MARDUK VE GESTİNANNA DUMUZİ’Yİ TUZAĞA DÜŞÜRÜYOR
Pek canı sıkıldı Marduk’un, İnanna’nın bu büyük hırsına. Geştinanna’ya gizli bir planı olduğunu anlattı. Erkek kardeşi Dumuzi’ye, çobanın meskenine gitti Geştinanna. Süslenmiş ve güzel kokular sürünmüştü, şöyle dedi erkek kardeşi Dumuzi’ye: Genç karını kucaklayıp ona sarılarak yatmadan önce, bir kız kardeşinden yasal bir varisin olmalı! İnana’nın doğuracağı oğulun ardıllık hakkı olmayacak.
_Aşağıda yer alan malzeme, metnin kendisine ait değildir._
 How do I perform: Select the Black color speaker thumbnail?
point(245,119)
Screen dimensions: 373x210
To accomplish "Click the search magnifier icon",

Annenin dizlerinin dibinde yetiştirilmeyecek! Kardeşinin elini aldı avucuna, kendini sundu ona. Benimle birleş kardeşim! Damat, seninle Enki soyundan bir çocuk yapalım! Böyle diyordu Geştinanna, fısıltıyla Dumuzi’ye; rahminden gelen asil bir emirdi. Dumuzi tohumunu onun rahmine döktü; okşayışlarıyla uyuyakaldı. Gece uyurken bir rüya gördü Dumuzi, ölüme dair bir önseziydi gördüğü:
GESTİNANNA İLE CİNSEL İLİŞKİYE GİREN DUMUZİ RÜYASINDA ÖLDÜRÜLECEĞİNİ GÖRÜYOR
Rüyada yedi kötü haydutun evine doğru geldiklerini gördü. Efendi seni almamız için gönderdi bizi Duttur oğlu, dediler ona. Koyunlarını, kuzularını ve oğlaklarını kovaladılar. Başından çekip aldılar efendilik başlığını, kraliyet cübbesini çıkartıp soydular. Çoban asasını alıp kırdılar, kadehini kancasından çıkarıp yere çaldılar. Çırılçıplak, yalın ayak yakalayıp elini kolunu bağladılar.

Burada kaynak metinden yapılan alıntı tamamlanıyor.